>> Begin
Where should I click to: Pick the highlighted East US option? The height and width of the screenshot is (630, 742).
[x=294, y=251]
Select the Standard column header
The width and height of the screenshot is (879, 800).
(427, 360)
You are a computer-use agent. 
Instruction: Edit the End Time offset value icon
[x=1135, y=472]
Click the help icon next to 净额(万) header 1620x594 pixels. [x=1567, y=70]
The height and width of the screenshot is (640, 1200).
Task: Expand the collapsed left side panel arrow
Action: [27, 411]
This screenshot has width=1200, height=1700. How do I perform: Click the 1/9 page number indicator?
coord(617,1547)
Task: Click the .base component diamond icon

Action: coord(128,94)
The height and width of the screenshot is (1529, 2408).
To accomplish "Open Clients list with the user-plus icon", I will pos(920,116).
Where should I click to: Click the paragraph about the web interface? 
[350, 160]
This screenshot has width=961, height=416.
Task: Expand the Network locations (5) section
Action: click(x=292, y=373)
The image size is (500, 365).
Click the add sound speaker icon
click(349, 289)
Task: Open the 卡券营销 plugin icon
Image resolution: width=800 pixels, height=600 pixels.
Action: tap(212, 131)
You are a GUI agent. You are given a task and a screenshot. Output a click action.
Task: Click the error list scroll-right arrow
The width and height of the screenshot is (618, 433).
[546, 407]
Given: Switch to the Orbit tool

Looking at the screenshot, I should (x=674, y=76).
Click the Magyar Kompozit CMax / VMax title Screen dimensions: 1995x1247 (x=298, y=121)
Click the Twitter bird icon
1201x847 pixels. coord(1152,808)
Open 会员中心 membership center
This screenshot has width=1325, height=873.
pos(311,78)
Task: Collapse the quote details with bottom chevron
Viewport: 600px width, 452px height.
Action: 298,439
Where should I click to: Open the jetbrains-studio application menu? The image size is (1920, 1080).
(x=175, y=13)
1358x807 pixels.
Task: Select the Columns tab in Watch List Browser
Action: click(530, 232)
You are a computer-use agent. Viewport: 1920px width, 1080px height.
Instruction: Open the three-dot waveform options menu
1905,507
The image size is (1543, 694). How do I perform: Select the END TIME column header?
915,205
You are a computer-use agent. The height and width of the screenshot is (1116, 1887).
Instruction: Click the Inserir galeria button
>> End
WHAT YOU SHOULD DO:
Update the lines from the one containing "Select the Standard column header" down to the one containing "click(349, 289)" by replacing "help icon" with "info icon", leaving everything else as it is. Return only those lines.

RESULT:
Select the Standard column header
The width and height of the screenshot is (879, 800).
(427, 360)
You are a computer-use agent. 
Instruction: Edit the End Time offset value icon
[x=1135, y=472]
Click the info icon next to 净额(万) header 1620x594 pixels. [x=1567, y=70]
The height and width of the screenshot is (640, 1200).
Task: Expand the collapsed left side panel arrow
Action: [27, 411]
This screenshot has width=1200, height=1700. How do I perform: Click the 1/9 page number indicator?
coord(617,1547)
Task: Click the .base component diamond icon

Action: coord(128,94)
The height and width of the screenshot is (1529, 2408).
To accomplish "Open Clients list with the user-plus icon", I will pos(920,116).
Where should I click to: Click the paragraph about the web interface? 
[350, 160]
This screenshot has width=961, height=416.
Task: Expand the Network locations (5) section
Action: click(x=292, y=373)
The image size is (500, 365).
Click the add sound speaker icon
click(349, 289)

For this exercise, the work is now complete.